Memory Lapse Read online




  Memory Lapse

  Kathleen O'Brien

  Dear Readers,

  Once upon a time, long before I thought of writing novels, I fell in love with a fictional man I called a “hero.” Pieced together from stories I heard and movies I watched, he was a handsome figure clad in shining armor, sword raised high to fight for love and honor.

  Of course, even then I knew it took more than bulging muscles and tempered steel to create this paragon. Young as I was, I sensed that the true test of a hero lies in his attitude toward the woman he loves. A real hero will brave any danger for his lady’s sake. He has spent his life cultivating courage, endurance and brawn merely so that he can, when the time comes, use them to rescue her.

  Over the years, I have also learned that heroes come in all sizes and shapes, all ages and occupations—and in both genders. I have seen these remarkable people and have been filled with awe and gratitude for their daily courage.

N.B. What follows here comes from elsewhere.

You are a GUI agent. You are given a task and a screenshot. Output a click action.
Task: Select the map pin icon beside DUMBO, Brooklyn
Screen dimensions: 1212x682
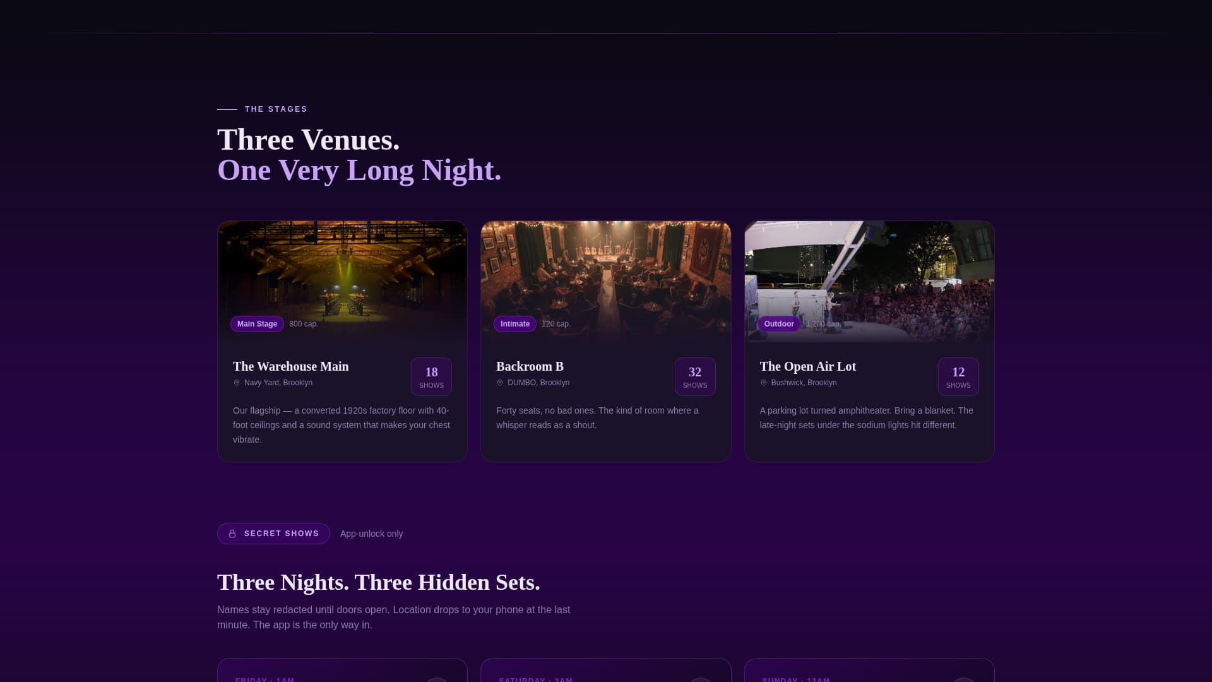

But somehow, through it all, my fantasy hero survived in my imagination, standing ready to face any peril for the woman he loves

  So when I was asked to write the story of a “secret fantasy,” what could be more natural than having this hero step forward? Though Drew Townsend, the hero of Memory Lapse, is a contemporary man, he is as dedicated to rescuing his lady as Lancelot ever was. Drew’s ex-fiancée, Laura Nolan, is a prisoner of her past, and when she comes to him for help, he cannot fail her.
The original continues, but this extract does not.